Malah jika situs serta 'tradisi' itu diteruskan pada tradisi lisan, maka dongeng Sangkuriang yang mengawini ibunya, serta Toar yang mensetubuhi Lumimuut sang ibu, rasanya akan bernasib tragis. Dongeng itu hilang dari peredaran, karena dianggap sebagai 'ajaran porno' yang layak dipenjara bagi siapa saja yang menulis atau menuturkannya.
Juga ajaran kaweruh (pengetahuan) tentang hakekat hidup, sangkan paraning dumadi (asal-usul hidup) yang menyebut manusia hasil persetubuhan laki-laki dan perempuan bisa jadi juga akan bernasib sama jika itu dituturkan. Ajaran yang sarat dengan nilai filosofi ini tidak bisa menghindari itu, karena memang manusia lahir itu melalui proses persetubuhan.
Dan UU ini jadi membingungkan ketika dikaitkan dengan pariwisata yang jadi andalan untuk dijual. Jika di Kuta dan Sanur atau Medewi para turis masih telanjang dada dan pakai celana dalam, di pantai Manggarai, Flores justru semuanya toples. Malah kalau mau jalan-jalan ke Pulau Sumba, gadis-gadis desa juga masih banyak yang telanjang dada. Adakah mereka porno dan layak dipenjara?
Saya masih ingat ketika bertandang ke Ambeno, sebuah daerah kabupaten yang sekarang masuk Negara Timor Leste. Di Kota Pante Makasar itu terdapat dua patung anak kecil menghias air mancur taman kota. Anak itu sedang kencing dengan penis dipahat realis.Saat daerah ini 'masuk Indonesia', patung itu di-upgrade. Bukan warna kusam patung serta kolamnya yang dipugar, tapi hanya alat vital patung ini yang didandani. Patung anak itu 'disunat'. Penisnya dihilangkan. Upacara 'sunat' itu disaksikan penduduk setempat yang saling bertanya, mengapa patung 'yang sudah bagus' itu harus dirusak?
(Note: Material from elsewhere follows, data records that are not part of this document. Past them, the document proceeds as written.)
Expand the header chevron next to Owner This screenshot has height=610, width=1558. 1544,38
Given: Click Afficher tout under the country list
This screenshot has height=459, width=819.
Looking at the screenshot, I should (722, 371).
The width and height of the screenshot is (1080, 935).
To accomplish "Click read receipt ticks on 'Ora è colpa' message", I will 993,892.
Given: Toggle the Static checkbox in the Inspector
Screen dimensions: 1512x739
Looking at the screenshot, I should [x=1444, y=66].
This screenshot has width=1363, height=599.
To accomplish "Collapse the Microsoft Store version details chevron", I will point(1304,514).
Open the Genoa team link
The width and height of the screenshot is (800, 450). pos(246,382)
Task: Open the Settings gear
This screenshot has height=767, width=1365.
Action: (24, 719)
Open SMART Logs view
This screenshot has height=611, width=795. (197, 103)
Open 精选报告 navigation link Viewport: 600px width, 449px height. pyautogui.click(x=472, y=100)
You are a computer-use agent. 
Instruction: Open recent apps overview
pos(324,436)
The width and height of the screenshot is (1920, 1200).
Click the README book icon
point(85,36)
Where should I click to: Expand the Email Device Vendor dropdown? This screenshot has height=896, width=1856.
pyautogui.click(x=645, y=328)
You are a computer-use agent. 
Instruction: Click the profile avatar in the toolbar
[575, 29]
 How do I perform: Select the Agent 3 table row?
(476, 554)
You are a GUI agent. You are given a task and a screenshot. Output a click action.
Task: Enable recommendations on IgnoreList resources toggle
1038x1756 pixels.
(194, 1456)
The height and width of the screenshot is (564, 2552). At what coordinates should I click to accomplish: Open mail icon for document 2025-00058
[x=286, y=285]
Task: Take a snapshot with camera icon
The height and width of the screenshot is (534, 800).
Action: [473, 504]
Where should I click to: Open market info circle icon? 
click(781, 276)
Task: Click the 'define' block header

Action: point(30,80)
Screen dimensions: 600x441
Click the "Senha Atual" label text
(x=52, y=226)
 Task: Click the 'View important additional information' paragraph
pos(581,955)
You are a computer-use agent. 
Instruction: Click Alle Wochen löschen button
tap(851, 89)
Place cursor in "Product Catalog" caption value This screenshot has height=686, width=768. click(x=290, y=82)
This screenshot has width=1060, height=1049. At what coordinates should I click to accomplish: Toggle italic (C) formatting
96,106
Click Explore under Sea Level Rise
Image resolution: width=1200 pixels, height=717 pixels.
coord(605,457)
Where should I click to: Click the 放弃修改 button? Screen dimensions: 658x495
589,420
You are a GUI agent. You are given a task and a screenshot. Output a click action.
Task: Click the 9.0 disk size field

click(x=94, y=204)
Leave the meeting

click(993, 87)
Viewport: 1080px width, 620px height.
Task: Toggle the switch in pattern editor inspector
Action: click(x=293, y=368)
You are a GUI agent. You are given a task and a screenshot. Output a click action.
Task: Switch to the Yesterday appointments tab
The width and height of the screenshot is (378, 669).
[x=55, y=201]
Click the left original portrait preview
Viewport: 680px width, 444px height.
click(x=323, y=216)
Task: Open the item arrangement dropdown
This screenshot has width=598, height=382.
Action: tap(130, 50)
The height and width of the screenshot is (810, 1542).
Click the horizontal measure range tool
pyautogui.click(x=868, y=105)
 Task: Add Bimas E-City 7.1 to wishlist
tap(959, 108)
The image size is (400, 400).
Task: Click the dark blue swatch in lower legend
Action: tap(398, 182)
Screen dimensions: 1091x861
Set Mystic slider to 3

Dan di era teknologi yang kian menjadi kebutuhan sekarang ini, gambar telanjang serta adegan cabul bukan lagi persoalan sulit mengaksesnya. Siapa saja bisa membuka, dan pestapora dengan adegan cabul. Sayangnya, pemerintah juga tak mampu menangkal masuknya informasi 'mbahnya porno' itu.Kalau sudah begitu kenyataannya, maka UU Pornografi yang 'konon' akan diundangkan Oktober mendatang itu rasanya bukan UU untuk manusia di bumi karena tidak 'membumi'. Ini adalah 'UU Langit' yang hampir tiap agama telah menyuratkannya.Tolong kalau mau memperbaiki negeri, jangan melahirkan UU yang semakin meruwetkan negara yang sudah ruwet ini.